L’enregistrement de l’activité électrique corticale conjoint à la stimulation permet également de diagnostiquer ou de prévenir la survenue de crise au cours du geste chirurgical ainsi que de définir le moment à partir duquel le cerveau retrouve une électrogène normale pour que le neurochirurgien puisse à nouveau stimuler le cortex sans risque accru de nouvel épisode comitial.

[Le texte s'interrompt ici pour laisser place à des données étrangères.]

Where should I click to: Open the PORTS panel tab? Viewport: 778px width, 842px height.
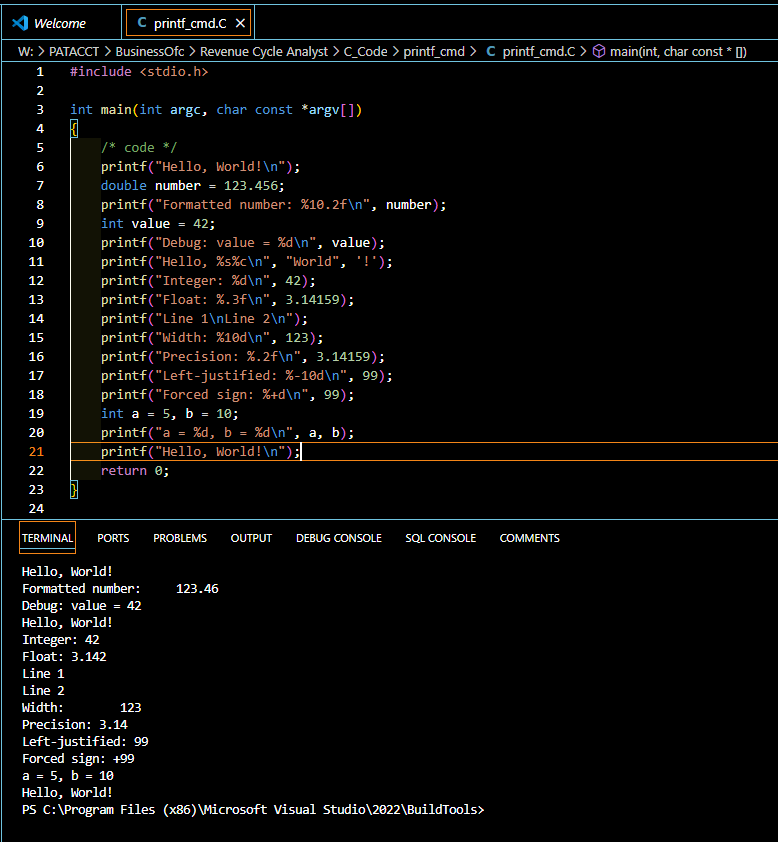point(113,538)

L’activité électrique corticale étant évidemment différente au niveau de la lésion par rapport au cortex sain, les agents anesthésiques, même à très faible dose chez un patient éveillé, modifient cette activité dans les zones lésées qui semblent être particulièrement sensibles leur effet dépresseur. Il y a potentiellement là l’explication de la constatation clinique de la résurgence de déficits neurologiques compensés liée à l’administration de très faibles doses d’hypnotique ou de morphinique [176,177,178]. L’effet résiduel des agents anesthésiques ou la perfusion de morphiniques en cas de douleur pourrait donc avoir des effets non négligeables sur l’interprétation des données neurophysiologiques mais aussi cliniques.

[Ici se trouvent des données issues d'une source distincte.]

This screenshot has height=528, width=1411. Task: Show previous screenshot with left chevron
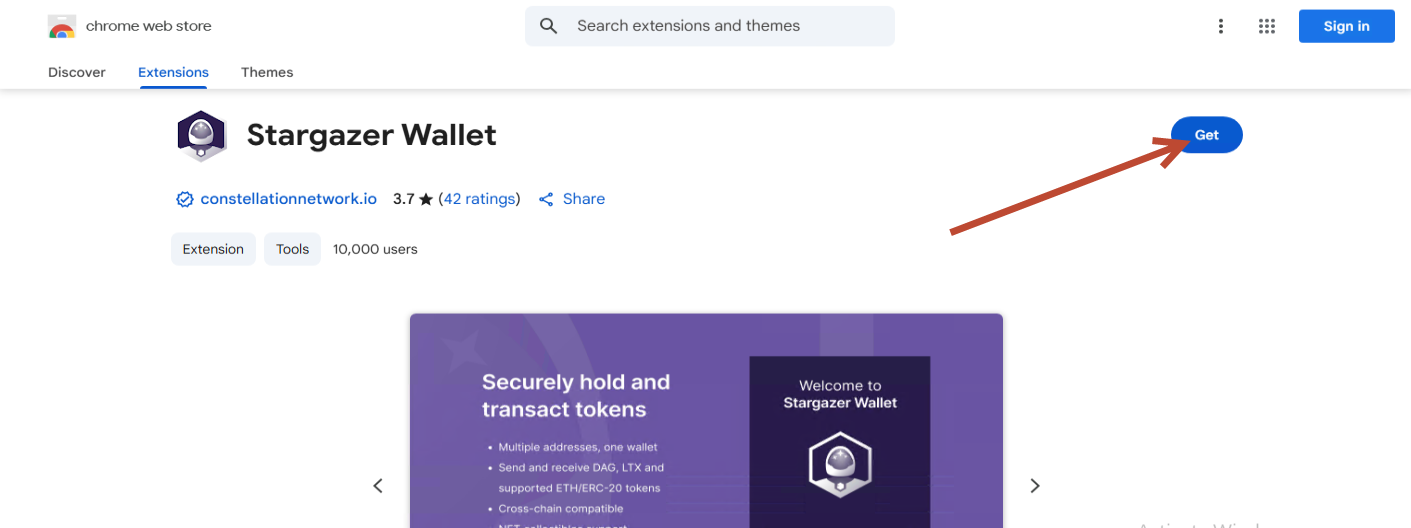click(x=378, y=486)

Pour finir, le dispositif d’enregistrement éléctrocorticographique permet une étude de la connectivité cérébrale électrophysiologique et pourrait ainsi participer à la validation de modèles neurocognitifs qui ne reposent, à ce jour, que sur des données de corrélation anatomo- lésionnelles, d’imagerie fonctionnelle ou de SED. L’analyse des données électrophysiologiques obtenues lors des phases de réveil et d’endormissement devraient également contribuer à une meilleure compréhension des mécanismes neurophysiologiques d’action des agents anesthésiques et leur action sur le cortex cérébral altéré.

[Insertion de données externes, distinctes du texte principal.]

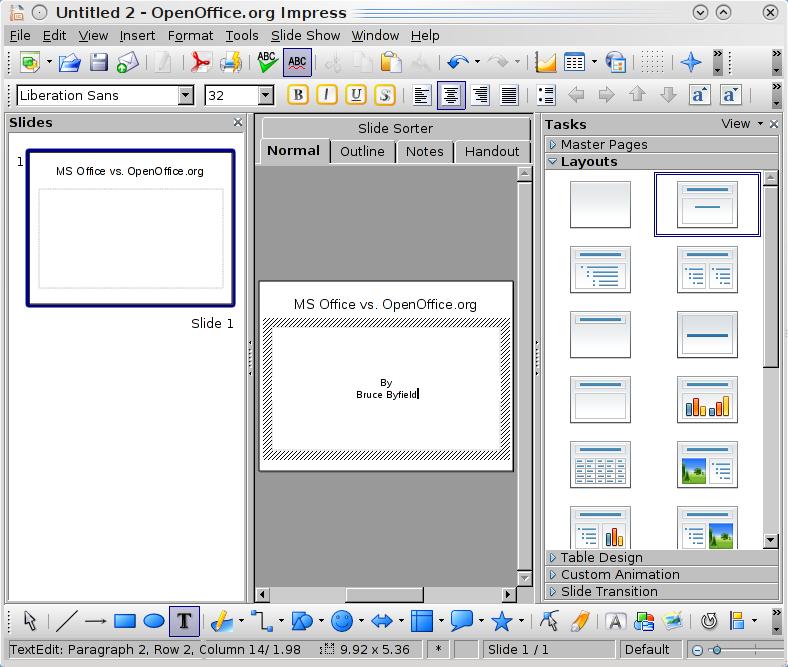Toggle Italic text formatting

3. Incidents peropératoires :

Des crises convulsives surviennent dans 5 à 20 % des cas. Malgré l’ensemble des précautions, une crise partielle ou généralisée peut survenir durant les stimulations. Une irrigation de sérum froid, notamment en regard de la zone corticale génératrice de l’épilepsie, permet le plus souvent la cessation de la crise dans les 10 à 15 secondes. Ces manifestations cèdent presque toujours après irrigation du cortex avec du sérum physiologique froid [179]. Le mécanisme correspondrait à une diminution du métabolisme cérébral et de la diffusion électrique, induite par l’hypothermie [179]. Cette méthode évite l’administration d’antiépileptique susceptible de fausser la cartographie électrique. Il est également recommandé de ne pas restimuler immédiatement à la suite d’une crise convulsive, du fait du risque de

générer une nouvelle crise, mais aussi du fait que l’hypothermie puisse engendrer des faux- négatifs.

Dans de rares cas, chaque stimulation induit une crise, et ce malgré une intensité minimale « efficace », chez des patients présentant le plus souvent un déficit préopératoire et/ou une infiltration tumorale massive des aires éloquentes primaires. Les cartographies peuvent donc être amenées à être interrompues sous anesthésie locale. Néanmoins, il est envisageable de continuer la résection sous-corticale sous anesthésie générale, par stimulations de la substance blanche, n’induisant en effet pas de crise et permettant de bénéficier d’une cartographie motrice qui reste fiable [126].

Les complications graves nécessitant l’interruption de l’intervention sont exceptionnelles. Une dépression respiratoire par surdosage en morphinique peut surgir, ou bien un œdème peropératoire majeur constaté uniquement au cours de l’exérèse de gliomes malins [180].

En dehors de véritables complications, un surdosage anesthésique peut être responsable de la persistance d’un état de somnolence au moment de la cartographie, ce qui la rend peu fiable.

Au cours de notre étude, 7 patients ont présenté des incidents per-opératoires, tous à type de crises convulsives. Aucun n’était lié à l’anesthésie. Un seul cas de fatigue intense, nuisant à la coopération de l’opéré, a été noté.

Malgré ces risques, ces interventions sont, en pratique, bien tolérées, et plus anxiogènes pour l’équipe médicale que pour le patient [180].